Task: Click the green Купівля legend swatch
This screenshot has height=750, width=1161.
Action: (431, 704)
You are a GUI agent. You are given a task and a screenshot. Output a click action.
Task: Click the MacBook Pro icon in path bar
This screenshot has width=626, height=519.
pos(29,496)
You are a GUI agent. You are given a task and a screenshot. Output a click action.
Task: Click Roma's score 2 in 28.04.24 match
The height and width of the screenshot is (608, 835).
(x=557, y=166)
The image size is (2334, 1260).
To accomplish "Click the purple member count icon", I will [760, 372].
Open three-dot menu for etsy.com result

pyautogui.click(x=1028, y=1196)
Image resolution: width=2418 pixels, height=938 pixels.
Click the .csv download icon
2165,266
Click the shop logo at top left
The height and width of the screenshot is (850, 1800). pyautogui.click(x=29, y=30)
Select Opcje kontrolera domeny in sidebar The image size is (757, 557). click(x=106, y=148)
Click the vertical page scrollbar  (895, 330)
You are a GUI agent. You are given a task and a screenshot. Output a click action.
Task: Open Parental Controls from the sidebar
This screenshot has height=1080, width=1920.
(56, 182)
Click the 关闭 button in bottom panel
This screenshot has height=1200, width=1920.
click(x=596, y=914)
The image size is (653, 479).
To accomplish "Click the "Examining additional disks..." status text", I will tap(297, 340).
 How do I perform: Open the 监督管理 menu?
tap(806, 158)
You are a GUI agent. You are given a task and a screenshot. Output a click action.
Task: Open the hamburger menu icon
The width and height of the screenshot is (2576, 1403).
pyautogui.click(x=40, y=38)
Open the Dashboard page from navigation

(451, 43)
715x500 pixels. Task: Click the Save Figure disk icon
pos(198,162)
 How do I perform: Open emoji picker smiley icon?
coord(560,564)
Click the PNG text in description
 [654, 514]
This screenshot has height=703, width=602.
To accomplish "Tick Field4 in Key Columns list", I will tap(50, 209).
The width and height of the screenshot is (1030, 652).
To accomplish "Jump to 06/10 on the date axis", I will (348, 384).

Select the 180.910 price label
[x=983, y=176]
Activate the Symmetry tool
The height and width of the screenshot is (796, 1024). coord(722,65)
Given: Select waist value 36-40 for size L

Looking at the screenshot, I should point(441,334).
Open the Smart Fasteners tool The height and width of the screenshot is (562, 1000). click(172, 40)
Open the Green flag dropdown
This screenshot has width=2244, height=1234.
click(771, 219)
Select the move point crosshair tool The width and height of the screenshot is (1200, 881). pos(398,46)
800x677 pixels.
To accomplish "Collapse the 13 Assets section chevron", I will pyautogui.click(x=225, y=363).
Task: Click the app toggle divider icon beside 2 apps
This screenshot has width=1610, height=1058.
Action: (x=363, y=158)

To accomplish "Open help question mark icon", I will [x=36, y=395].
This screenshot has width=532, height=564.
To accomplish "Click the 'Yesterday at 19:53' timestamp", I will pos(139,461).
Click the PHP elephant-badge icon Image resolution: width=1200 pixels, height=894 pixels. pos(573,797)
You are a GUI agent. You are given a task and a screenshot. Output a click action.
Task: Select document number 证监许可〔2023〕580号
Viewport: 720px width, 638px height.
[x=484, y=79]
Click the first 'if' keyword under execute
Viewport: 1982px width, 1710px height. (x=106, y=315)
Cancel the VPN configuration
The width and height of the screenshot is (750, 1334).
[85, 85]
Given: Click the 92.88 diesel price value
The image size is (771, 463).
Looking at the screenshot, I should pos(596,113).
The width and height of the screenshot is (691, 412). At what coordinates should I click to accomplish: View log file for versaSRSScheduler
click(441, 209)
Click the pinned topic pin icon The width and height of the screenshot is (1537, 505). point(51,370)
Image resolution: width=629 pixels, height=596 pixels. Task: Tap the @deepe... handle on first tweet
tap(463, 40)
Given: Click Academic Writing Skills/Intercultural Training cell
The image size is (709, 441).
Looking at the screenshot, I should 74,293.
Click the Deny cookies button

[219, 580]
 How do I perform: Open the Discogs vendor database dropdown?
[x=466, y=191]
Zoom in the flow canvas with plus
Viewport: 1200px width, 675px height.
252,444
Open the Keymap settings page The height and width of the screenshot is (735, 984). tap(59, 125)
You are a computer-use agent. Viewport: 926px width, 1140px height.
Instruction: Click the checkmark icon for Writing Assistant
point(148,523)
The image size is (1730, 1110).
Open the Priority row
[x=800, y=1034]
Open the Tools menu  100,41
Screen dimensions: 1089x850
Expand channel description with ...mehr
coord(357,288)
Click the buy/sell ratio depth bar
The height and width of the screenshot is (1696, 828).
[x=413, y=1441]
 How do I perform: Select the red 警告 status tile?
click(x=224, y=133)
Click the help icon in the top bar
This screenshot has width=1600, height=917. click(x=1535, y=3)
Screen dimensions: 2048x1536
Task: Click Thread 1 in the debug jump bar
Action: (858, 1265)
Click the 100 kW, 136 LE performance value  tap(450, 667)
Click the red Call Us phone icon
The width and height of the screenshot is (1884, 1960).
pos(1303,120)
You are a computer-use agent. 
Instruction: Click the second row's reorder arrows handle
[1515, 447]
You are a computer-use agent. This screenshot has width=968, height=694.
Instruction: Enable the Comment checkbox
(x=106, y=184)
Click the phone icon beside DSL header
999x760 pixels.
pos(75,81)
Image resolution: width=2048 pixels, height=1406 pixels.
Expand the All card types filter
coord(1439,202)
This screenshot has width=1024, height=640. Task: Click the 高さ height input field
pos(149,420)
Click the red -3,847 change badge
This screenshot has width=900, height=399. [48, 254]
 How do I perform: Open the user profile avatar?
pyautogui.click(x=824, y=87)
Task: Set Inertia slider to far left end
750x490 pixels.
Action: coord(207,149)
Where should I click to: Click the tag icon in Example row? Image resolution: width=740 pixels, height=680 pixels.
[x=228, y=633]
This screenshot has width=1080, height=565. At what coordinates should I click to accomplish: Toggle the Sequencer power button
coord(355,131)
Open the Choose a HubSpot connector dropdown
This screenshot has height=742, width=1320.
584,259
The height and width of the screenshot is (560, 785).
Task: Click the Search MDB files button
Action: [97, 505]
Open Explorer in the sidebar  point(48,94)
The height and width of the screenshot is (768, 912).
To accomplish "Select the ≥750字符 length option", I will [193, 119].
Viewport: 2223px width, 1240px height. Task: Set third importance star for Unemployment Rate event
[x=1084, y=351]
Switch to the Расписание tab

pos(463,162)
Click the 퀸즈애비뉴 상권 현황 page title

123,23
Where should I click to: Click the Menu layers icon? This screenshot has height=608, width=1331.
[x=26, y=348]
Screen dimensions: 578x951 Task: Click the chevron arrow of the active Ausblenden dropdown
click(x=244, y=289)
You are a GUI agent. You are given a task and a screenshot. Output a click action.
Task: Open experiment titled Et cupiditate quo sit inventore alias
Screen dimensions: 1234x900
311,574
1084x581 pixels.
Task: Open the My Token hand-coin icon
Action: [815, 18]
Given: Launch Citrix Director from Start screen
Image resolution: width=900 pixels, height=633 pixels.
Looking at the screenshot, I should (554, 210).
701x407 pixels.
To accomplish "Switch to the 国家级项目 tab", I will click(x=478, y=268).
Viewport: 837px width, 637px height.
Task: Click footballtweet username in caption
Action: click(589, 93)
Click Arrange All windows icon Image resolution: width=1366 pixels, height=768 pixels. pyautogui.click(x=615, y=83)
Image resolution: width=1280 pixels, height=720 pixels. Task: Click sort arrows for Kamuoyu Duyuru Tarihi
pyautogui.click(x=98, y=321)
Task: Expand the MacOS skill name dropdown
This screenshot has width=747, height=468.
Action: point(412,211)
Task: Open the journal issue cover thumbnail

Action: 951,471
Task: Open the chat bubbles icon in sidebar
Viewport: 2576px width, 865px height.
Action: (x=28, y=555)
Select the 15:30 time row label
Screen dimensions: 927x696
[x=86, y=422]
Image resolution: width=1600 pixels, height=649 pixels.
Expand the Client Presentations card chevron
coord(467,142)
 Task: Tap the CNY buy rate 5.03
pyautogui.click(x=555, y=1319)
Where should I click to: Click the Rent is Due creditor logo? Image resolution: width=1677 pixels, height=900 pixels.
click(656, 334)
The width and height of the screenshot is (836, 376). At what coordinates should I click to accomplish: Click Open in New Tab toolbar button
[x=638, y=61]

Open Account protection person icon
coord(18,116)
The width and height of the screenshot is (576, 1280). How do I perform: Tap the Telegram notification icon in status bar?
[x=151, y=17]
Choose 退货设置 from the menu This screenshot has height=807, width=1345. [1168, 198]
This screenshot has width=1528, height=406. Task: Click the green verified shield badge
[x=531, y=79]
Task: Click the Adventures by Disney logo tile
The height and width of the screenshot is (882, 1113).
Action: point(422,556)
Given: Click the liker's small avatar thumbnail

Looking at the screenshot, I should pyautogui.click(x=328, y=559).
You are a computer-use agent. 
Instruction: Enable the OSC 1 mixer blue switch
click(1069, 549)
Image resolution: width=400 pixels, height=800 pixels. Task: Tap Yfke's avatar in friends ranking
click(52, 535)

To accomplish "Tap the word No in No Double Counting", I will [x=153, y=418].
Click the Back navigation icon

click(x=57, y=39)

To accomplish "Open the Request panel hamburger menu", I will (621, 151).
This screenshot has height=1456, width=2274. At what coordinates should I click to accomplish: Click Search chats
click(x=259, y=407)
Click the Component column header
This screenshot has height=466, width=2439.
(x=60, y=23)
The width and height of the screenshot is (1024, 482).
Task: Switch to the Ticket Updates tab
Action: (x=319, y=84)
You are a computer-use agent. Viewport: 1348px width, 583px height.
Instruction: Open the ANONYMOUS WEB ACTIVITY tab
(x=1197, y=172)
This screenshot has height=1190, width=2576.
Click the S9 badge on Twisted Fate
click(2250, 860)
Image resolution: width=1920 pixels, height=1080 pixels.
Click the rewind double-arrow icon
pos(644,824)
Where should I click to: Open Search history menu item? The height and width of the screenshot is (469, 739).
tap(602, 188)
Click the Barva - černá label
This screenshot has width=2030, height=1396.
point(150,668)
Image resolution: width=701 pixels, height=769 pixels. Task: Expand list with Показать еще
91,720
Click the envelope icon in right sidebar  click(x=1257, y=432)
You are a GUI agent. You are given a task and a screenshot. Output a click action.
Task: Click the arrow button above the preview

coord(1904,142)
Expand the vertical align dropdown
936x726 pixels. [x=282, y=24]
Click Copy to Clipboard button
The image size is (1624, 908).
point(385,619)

· · · · · · ·

→ **EXERCISE**: Copy out the lines of the records above, from the line containing "This screenshot has width=1528, height=406." through the line containing "click(52, 535)".

→ **TASK ANSWER**:
This screenshot has width=1528, height=406. Task: Click the green verified shield badge
[x=531, y=79]
Task: Click the Adventures by Disney logo tile
The height and width of the screenshot is (882, 1113).
Action: point(422,556)
Given: Click the liker's small avatar thumbnail

Looking at the screenshot, I should pyautogui.click(x=328, y=559).
You are a computer-use agent. 
Instruction: Enable the OSC 1 mixer blue switch
click(1069, 549)
Image resolution: width=400 pixels, height=800 pixels. Task: Tap Yfke's avatar in friends ranking
click(52, 535)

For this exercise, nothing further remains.